Text section:
···
Marshall v. Ohio Department of Rehabilitation & Corrections et al
Filing
90
ORDER denying as moot 74 Motion for Preliminary Injunction and Motion for TRO; denying as moot 76 Motion for an extension of time; denying 79 Motion for Discovery; denying as moot 81 Motion for court order ; granting 83 Motion to suppl ement ; granting 85 Motion to Amend/Correct; denying as moot 86 Motion ; denying as moot 87 Motion for court order. Signed by Magistrate Judge Terence P. Kemp on 1/11/2016. (agm)(This document has been sent by regular mail to the party(ies) listed in the NEF that did not receive electronic notification.)
IN THE UNITED STATES DISTRICT COURT
FOR THE SOUTHERN DISTRICT OF OHIO
EASTERN DIVISION
Kenneth Marshall,
:
Plaintiff,
v.
: Case No.
2:14-cv-338
:
Ohio Department of Rehabilitation: JUDGE GREGORY L. FROST
& Corrections, et al.,
Magistrate Judge Kemp
Defendants.
···
Instructions to follow:
Pull from the court filing everything from "Marshall v. Ohio" down to "receive electronic notification.)", word for word. The items after this point come from a separate source.

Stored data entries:
···
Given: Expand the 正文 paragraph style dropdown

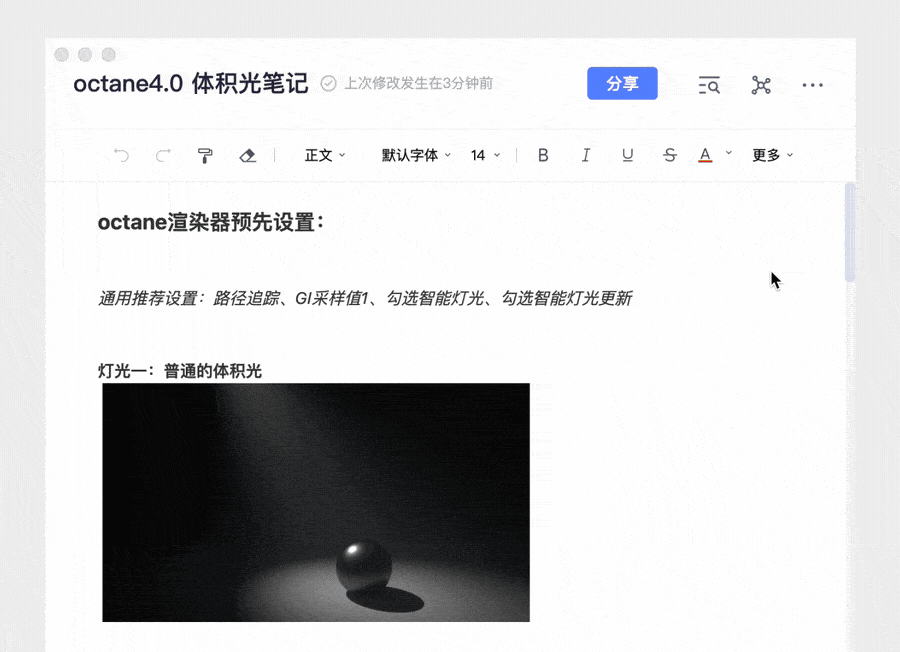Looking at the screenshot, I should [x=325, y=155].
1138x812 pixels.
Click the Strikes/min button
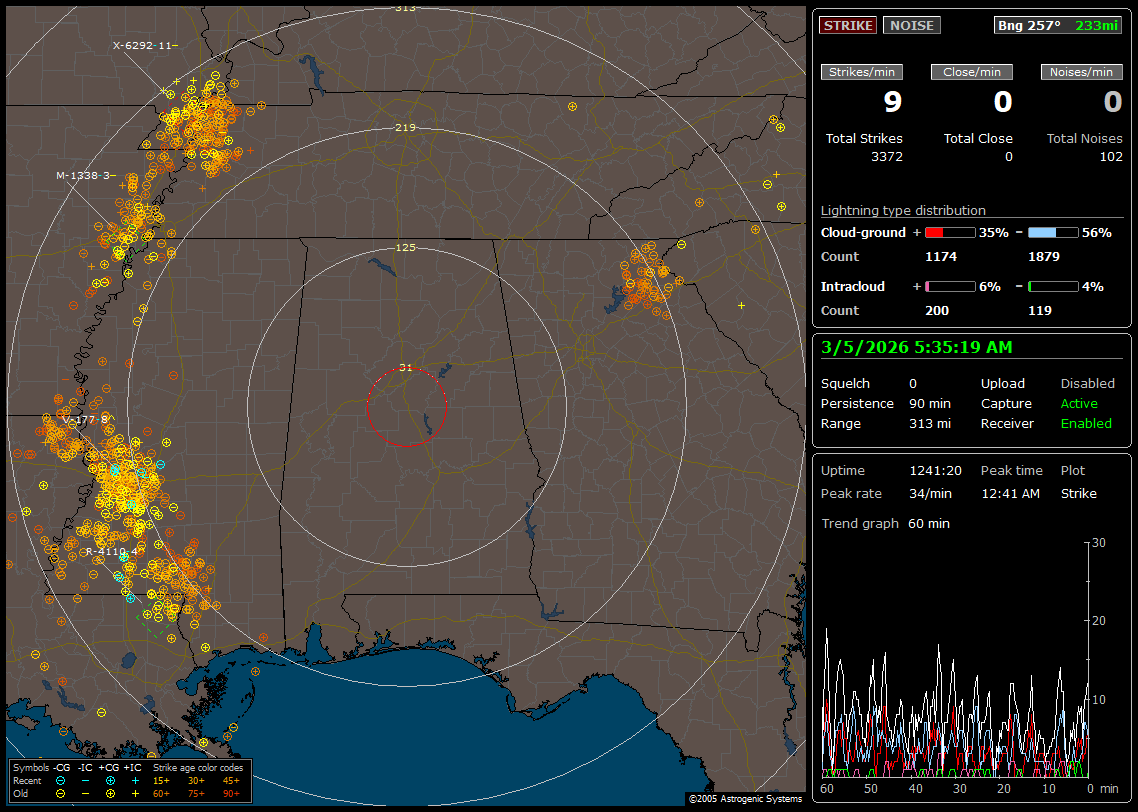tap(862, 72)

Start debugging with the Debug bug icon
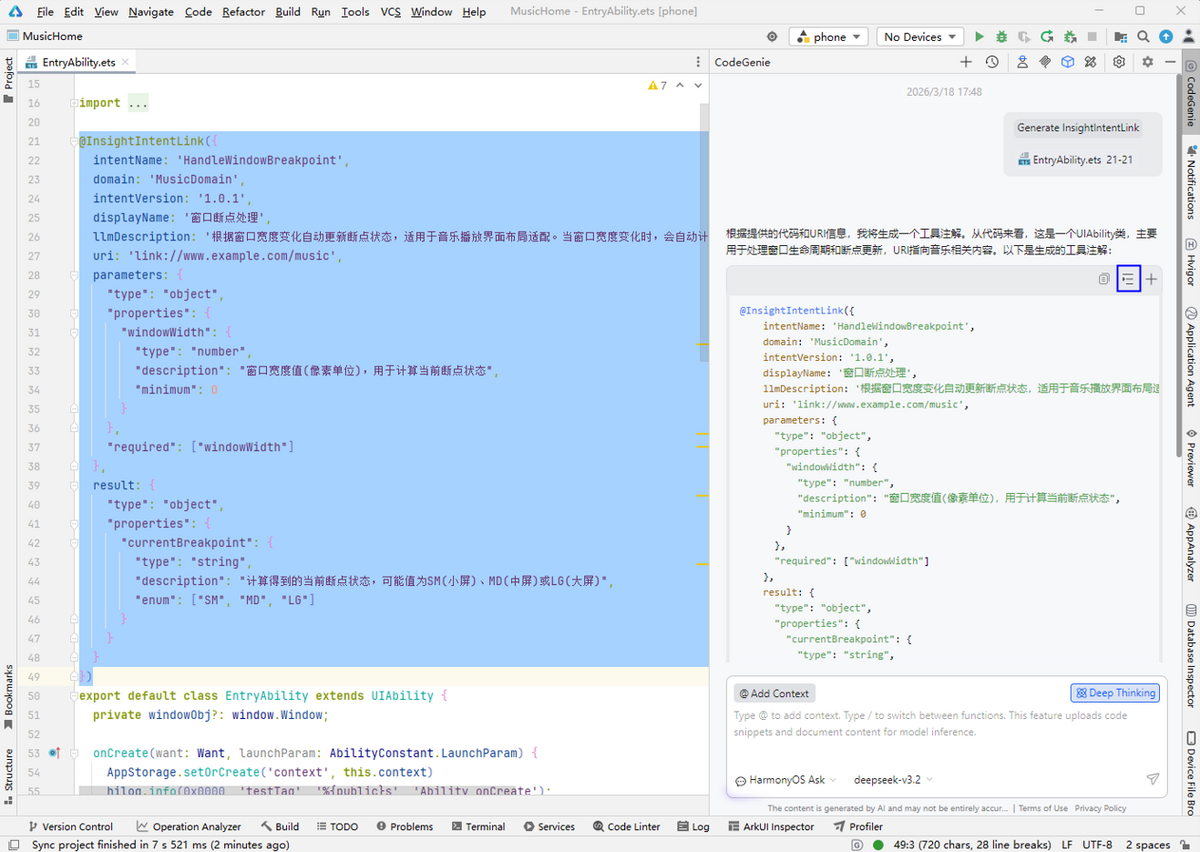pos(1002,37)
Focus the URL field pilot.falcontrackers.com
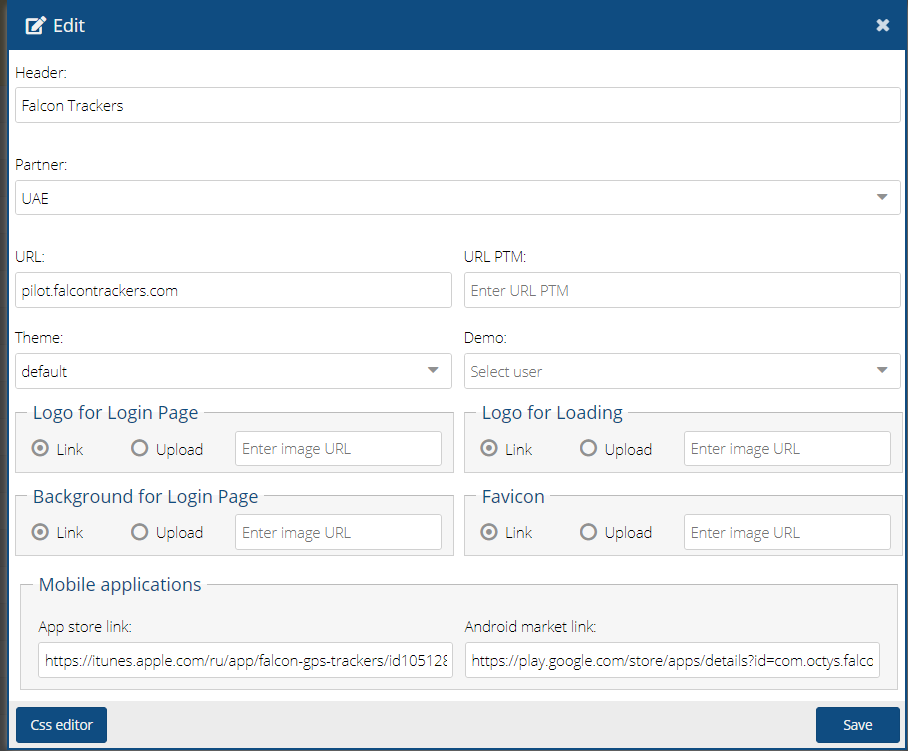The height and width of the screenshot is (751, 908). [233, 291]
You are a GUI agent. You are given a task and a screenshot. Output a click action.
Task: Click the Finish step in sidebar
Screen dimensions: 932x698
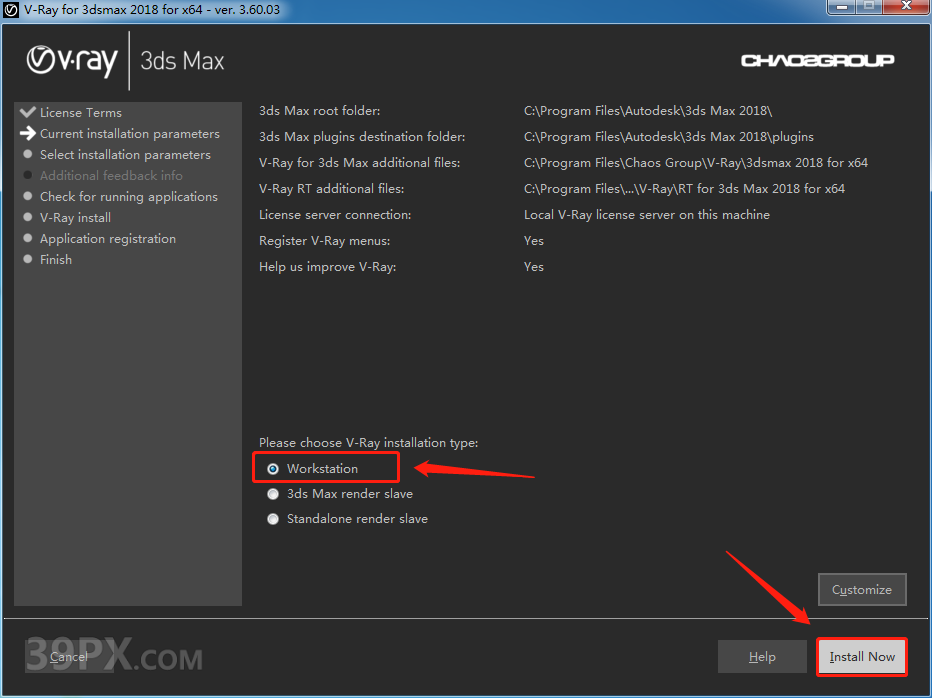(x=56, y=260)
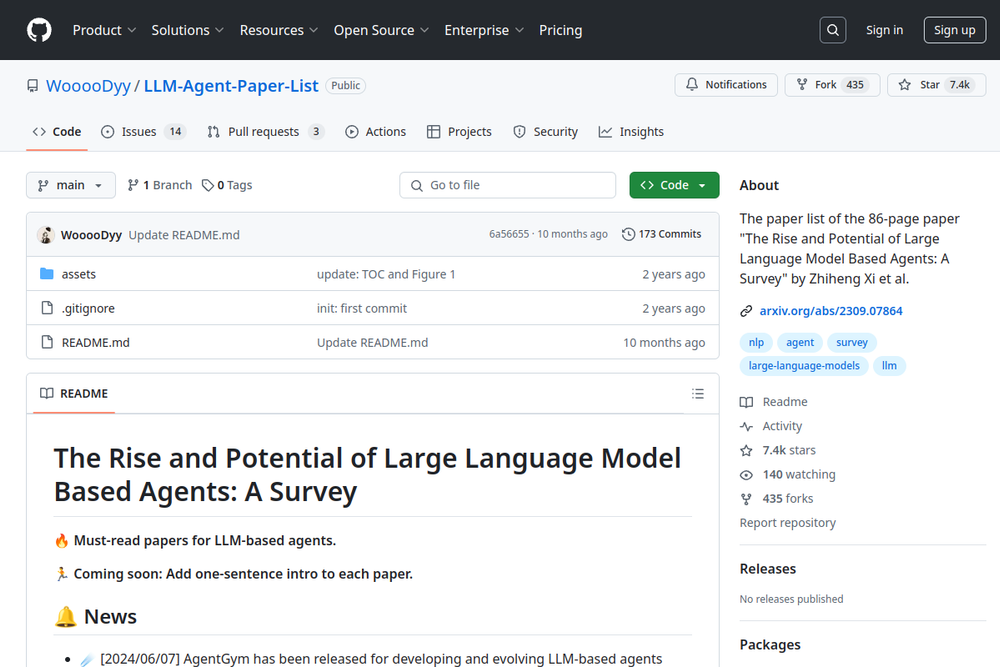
···
Answer section:
Marshall v. Ohio Department of Rehabilitation & Corrections et al
Filing
90
ORDER denying as moot 74 Motion for Preliminary Injunction and Motion for TRO; denying as moot 76 Motion for an extension of time; denying 79 Motion for Discovery; denying as moot 81 Motion for court order ; granting 83 Motion to suppl ement ; granting 85 Motion to Amend/Correct; denying as moot 86 Motion ; denying as moot 87 Motion for court order. Signed by Magistrate Judge Terence P. Kemp on 1/11/2016. (agm)(This document has been sent by regular mail to the party(ies) listed in the NEF that did not receive electronic notification.)